So here is what happened with the winner:
Back in the spring of '05, a curious new product began popping up in blogs and then in mainstream publications such as Rolling Stone, the Guardian, the Observer and Australian Cosmo. Forget Me Not Panties, a line of women's underwear with a built-in global positioning system (GPS), was advertised by its creators as a way to keep track of girlfriends, wives or daughters. It was an instant hit. The website noted it was sold out. Close to 2,000 people put their names on the waiting list. Companies such as Target, the giant U.S. department store, clamoured to distribute it.
It would have been one of the most successful product launches of 2005 -- if there had been a product.

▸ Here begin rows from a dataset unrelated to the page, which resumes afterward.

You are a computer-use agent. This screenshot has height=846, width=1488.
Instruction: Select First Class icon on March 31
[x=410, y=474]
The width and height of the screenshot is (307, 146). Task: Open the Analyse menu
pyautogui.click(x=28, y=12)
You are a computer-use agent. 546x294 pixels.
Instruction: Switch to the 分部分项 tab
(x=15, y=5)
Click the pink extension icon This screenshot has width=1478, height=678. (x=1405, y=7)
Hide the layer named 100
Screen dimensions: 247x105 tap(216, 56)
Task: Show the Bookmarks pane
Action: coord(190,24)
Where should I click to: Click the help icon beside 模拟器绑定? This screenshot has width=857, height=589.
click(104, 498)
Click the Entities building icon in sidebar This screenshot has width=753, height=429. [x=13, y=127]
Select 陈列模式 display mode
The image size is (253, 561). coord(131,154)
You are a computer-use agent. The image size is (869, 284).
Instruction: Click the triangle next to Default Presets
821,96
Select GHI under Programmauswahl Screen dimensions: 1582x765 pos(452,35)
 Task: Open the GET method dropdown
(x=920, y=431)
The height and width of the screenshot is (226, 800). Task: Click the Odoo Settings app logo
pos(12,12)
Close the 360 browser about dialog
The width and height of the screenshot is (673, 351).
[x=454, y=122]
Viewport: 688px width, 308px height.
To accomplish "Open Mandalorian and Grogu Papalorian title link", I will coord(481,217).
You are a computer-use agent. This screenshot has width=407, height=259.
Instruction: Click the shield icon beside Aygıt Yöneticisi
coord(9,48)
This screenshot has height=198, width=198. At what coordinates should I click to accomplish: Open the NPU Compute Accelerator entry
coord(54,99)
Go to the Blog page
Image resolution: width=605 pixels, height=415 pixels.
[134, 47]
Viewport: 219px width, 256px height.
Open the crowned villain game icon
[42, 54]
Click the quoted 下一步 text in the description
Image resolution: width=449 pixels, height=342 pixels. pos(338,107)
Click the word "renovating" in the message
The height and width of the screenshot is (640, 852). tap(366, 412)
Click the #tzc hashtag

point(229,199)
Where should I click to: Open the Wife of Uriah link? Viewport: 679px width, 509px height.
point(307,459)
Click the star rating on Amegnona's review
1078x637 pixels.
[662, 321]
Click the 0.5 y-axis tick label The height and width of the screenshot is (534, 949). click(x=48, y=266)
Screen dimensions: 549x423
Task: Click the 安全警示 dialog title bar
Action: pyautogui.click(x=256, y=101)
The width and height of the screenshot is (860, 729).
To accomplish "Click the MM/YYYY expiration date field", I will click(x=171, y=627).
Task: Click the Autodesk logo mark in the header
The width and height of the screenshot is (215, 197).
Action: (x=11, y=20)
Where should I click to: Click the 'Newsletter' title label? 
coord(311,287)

But Leba Haber Rubinoff and Katie Marsh had created the website as a hoax. It was an entry in the Contagious Media Showdown...and it won the competition hands-down (or is that panties down?)
For Haber Rubinoff and Marsh, the concept was a humorous way to get people talking about gender. "Initially, our intent was to make people kind of angry, get a passionate response," says Haber Rubinoff. "We thought we were going to get a lot of women and feminists who were upset, but in fact a lot of the women who emailed us wanted to have a male version of the panties." The duo, who call themselves the Panty Raiders, won the competition -- and garnered mass amounts of press. "People wrote about us without doing a lot of research," says Haber Rubinoff, noting that most articles have talked about the panties as if they were real. "If you just Google us you'd find out that we're part of a competition."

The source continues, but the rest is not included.